I don't think it causes tearing for my babies. They have sweet potatos and cookies every morning!!! I did have the Sam Yam jerkys in the past, but I ended up not giving it to them b/c the pieces were too big and I was too lazy cut them every time :biggrin: . Oh at first also, I thought sweet potatos = yams. They are very similar, but you can tell the difference in color.


----------



## tamizami (May 1, 2007)

For the last 4 weeks my dogs have been on a strict home-cooked diet of sweet potatoes, white potatoes and white fish and we have no tear staining. If anything, Stewie's tearing and wet nose have dried up and his face looks great!


----------



## PreciousPrince (Feb 27, 2006)

Thanks for the replies everyone!
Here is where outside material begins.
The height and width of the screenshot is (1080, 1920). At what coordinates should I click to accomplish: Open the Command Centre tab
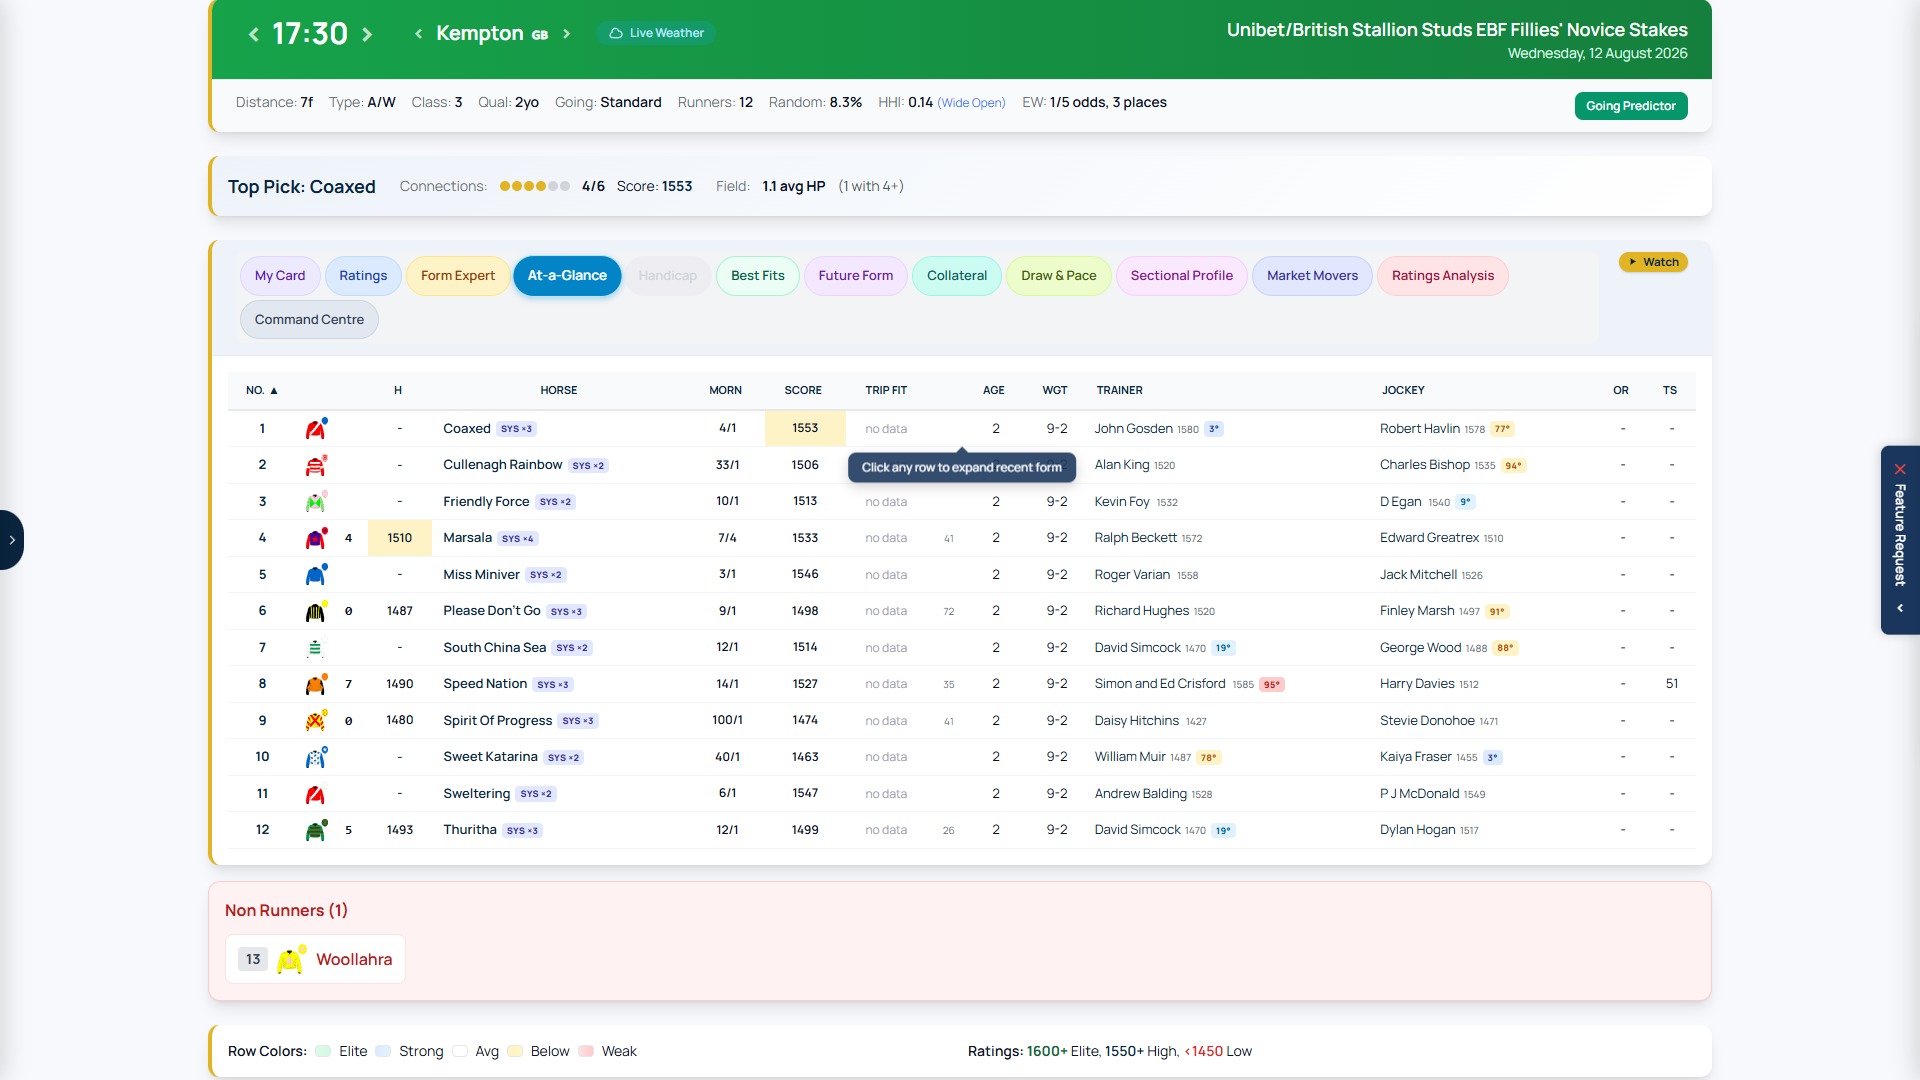tap(309, 320)
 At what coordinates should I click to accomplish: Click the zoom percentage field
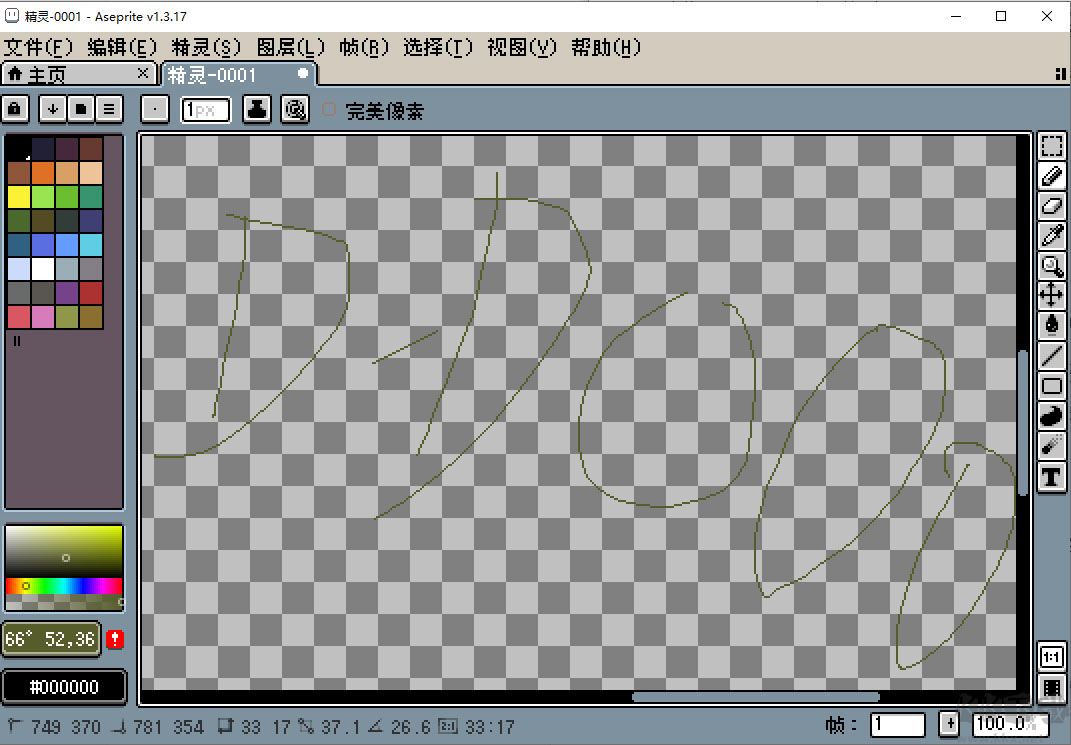pyautogui.click(x=1010, y=724)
I'm glad to hear that no one has seen staining caused by them. I guess I was thinking that artificial coloring in foods can cause it, and even though not artificial, the strong color could somehow do the same...that doesn't make much sense I guess.
Anyway, I just checked their site and the ones I saw were the little ones called Bichon Fries, and they are sweet potato. They aren't hard like a jerky, I remember breaking one in the bag to see and it snapped very easily. They're supposed to be really healthy and full of nutrients, so now that I know they shouldn't cause tear stains, I'm going to get a bag next time I'm at that store! Thanks! 
Bichon Fries


----------



## njdrake (Apr 23, 2007)

I have the Sam's Yams and my girls love them. Zoey has IBD and it's the only thing she gets that's not on her special diet. I haven't had any trouble with tear stain.


----------